It’s Visa Renewal Time!
At 7 a.m., the winding road from Longzhou to Chongzuo was fairly empty of traffic and just as breathtaking as always.
Steep, rocky mountains rose to the right and left of the road amid lush, green forests. Water buffalo could be seen at every turn, plowing through rice fields or taking a lazy slosh in muddy waters. Mud-brick houses also dotted the landscape, found near sugarcane fields spread out on the flatlands.
Such a drive once again reminded me of what a beautiful area I was living in.
This trip was taken last Monday. Mr. Luo, the foreign affairs director of my school, and I were zipping along in his van to the government offices of the county seat. My 1-year visa had almost expired and it was time to submit the necessary documents to receive another.
Mr. Luo had compiled a huge packet of materials necessary for me to register once again with the government. It had taken him 3 weeks to collect all of these: 3 invitation letters, signed and stamped, from Amity, my school and the province asking me to teach in China, a signed contract by myself with the school, my health certificate, the Longzhou police station resident permit, plus copies of my passport, resume and foreign experts’ card.
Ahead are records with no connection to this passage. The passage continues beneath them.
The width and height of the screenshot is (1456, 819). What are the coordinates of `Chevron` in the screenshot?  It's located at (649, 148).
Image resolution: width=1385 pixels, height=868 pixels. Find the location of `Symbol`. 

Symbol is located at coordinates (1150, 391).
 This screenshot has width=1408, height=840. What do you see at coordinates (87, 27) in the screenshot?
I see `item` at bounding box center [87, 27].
Along with that were 2 photo head-shots, used to paste into files and whatever else deemed important for identifying the foreigner.
Every province has its own complicated mess of instructions, forms and notification papers required for visa application and renewal.
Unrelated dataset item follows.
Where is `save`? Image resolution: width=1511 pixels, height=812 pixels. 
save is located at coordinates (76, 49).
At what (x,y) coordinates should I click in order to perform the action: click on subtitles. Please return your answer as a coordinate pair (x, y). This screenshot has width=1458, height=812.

This province is no different.
Our Pingxiang Adventure
The last time Mr. Luo and I had such a venture together had been 2 months earlier for my health certificate. Mr. Luo and I had loaded ourselves into his mini-van to once again take the country roads early morning, this time to the Vietnam border town of Pingxiang (ping shee-ahng).
Pingxiang is actually much smaller than Chongzuo but it had a service not offered anywhere else in the county: health exams for entry-exit visas.
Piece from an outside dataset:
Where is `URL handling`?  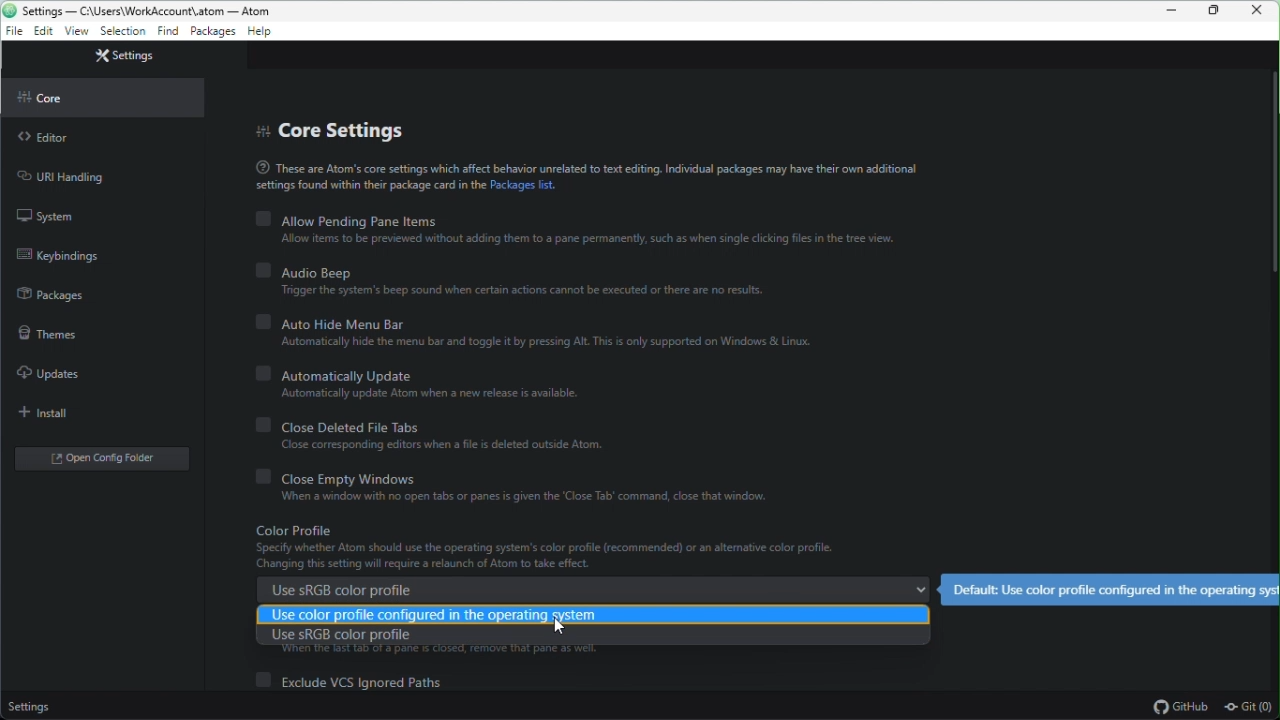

After 1 hour of driving, we came to the small government office in Pingxiang only to find out that the health exams were discontinued in February. All health exams for visas were now done in Nanning, 3 hours away.
Not wanting to waste the trip, Mr. Luo suggested we go to the China-Vietnam border area for window shopping.
A 20-minute drive had us at an odd little dusty, constructed-overnight town lined with shop after shop of Vietnamese carved wood items There were chairs, tables, figurines, table-top ornaments, and huge sculptures. All were ornately decorated, some better than others, by Vietnamese and then trucked into China to sell.
Tucked in between these were huge glass vessels of medicinal drinks made from grotesque, whole reptiles (giant toads and coiled snacks) stuck in the alcoholic liquid. I always knew Chinese were into this kind of stuff but seeing it in person was a bit disgusting . . . . and at the same time, fascinating.
After walking around a bit in the hot sun, I decided to call it quits but not before purchasing a few business card holders to give as gifts.
Learning about Guangxi History: Youyiguan (Friendship Pass)
Yet another tourist site which Mr. Luo suggested I see was Friendship Pass (or Youyiguan).
This French- Chinese post was established in 1896 by China and France in accordance with the sino-Vietnam border affairs which required both sides to have military and foreign affairs agencies. The Chinese side set up their post in Guangxi, at the tourist spot known as Friendship Pass.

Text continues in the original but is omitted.